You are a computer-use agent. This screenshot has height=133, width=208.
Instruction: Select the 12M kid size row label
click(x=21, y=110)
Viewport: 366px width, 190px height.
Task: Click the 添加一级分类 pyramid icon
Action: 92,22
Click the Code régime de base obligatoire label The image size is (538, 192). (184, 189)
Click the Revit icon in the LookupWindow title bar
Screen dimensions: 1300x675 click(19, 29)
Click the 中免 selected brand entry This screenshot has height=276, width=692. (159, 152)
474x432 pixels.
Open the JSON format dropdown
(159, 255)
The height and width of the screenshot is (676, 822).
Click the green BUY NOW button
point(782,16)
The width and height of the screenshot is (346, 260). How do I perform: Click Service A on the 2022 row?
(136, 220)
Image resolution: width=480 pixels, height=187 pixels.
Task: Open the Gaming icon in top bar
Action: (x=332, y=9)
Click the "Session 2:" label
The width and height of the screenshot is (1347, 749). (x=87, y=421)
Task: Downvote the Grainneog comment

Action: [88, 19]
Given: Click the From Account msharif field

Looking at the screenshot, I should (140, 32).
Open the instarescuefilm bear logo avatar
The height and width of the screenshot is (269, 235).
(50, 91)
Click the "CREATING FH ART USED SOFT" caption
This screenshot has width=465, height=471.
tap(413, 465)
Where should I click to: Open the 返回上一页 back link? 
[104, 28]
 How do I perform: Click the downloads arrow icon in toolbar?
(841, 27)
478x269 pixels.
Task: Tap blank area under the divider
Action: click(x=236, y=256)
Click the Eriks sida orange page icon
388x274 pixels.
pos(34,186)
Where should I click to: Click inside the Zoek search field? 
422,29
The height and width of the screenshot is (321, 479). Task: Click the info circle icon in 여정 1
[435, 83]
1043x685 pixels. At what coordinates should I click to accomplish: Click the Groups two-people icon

== == ==

Exact copies of the line with "Open the JSON format dropdown" and of every later line in the entries make up the whole answer.

#### [Output]
Open the JSON format dropdown
(159, 255)
The height and width of the screenshot is (676, 822).
Click the green BUY NOW button
point(782,16)
The width and height of the screenshot is (346, 260). How do I perform: Click Service A on the 2022 row?
(136, 220)
Image resolution: width=480 pixels, height=187 pixels.
Task: Open the Gaming icon in top bar
Action: (x=332, y=9)
Click the "Session 2:" label
The width and height of the screenshot is (1347, 749). (x=87, y=421)
Task: Downvote the Grainneog comment

Action: [88, 19]
Given: Click the From Account msharif field

Looking at the screenshot, I should (140, 32).
Open the instarescuefilm bear logo avatar
The height and width of the screenshot is (269, 235).
(50, 91)
Click the "CREATING FH ART USED SOFT" caption
This screenshot has width=465, height=471.
tap(413, 465)
Where should I click to: Open the 返回上一页 back link? 
[104, 28]
 How do I perform: Click the downloads arrow icon in toolbar?
(841, 27)
478x269 pixels.
Task: Tap blank area under the divider
Action: click(x=236, y=256)
Click the Eriks sida orange page icon
388x274 pixels.
pos(34,186)
Where should I click to: Click inside the Zoek search field? 
422,29
The height and width of the screenshot is (321, 479). Task: Click the info circle icon in 여정 1
[435, 83]
1043x685 pixels. At what coordinates should I click to accomplish: Click the Groups two-people icon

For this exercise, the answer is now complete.